## Start Task data

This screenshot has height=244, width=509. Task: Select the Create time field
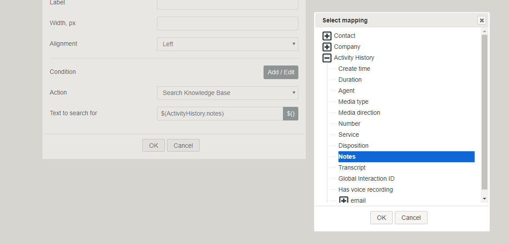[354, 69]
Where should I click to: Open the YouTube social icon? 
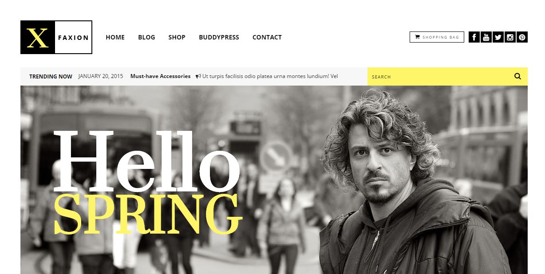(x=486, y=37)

## End Task data
## Start Task data

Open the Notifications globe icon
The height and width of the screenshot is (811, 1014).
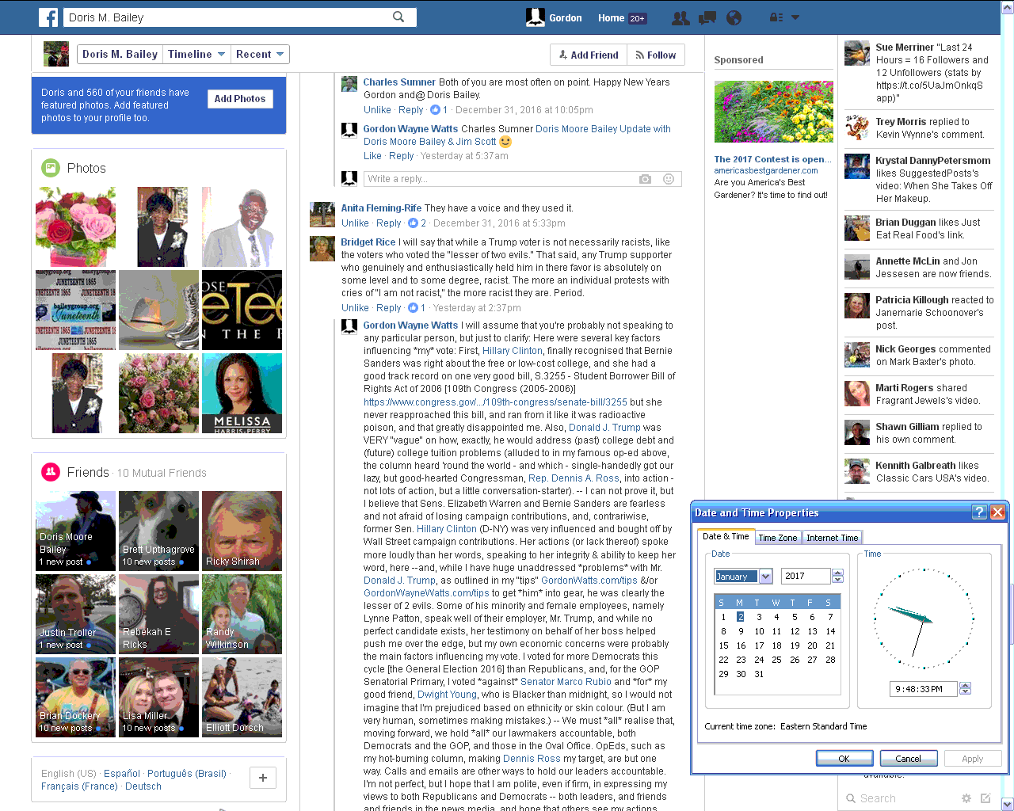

## End Task data

» **Given instruction**
Copy the material from the line containing "This screenshot has" down through the line containing "(x=486, y=37)", both lines included, character for character. Omit the pictures.

» **Solution for this exercise**
This screenshot has height=244, width=509. Task: Select the Create time field
[354, 69]
Where should I click to: Open the YouTube social icon? 
(x=486, y=37)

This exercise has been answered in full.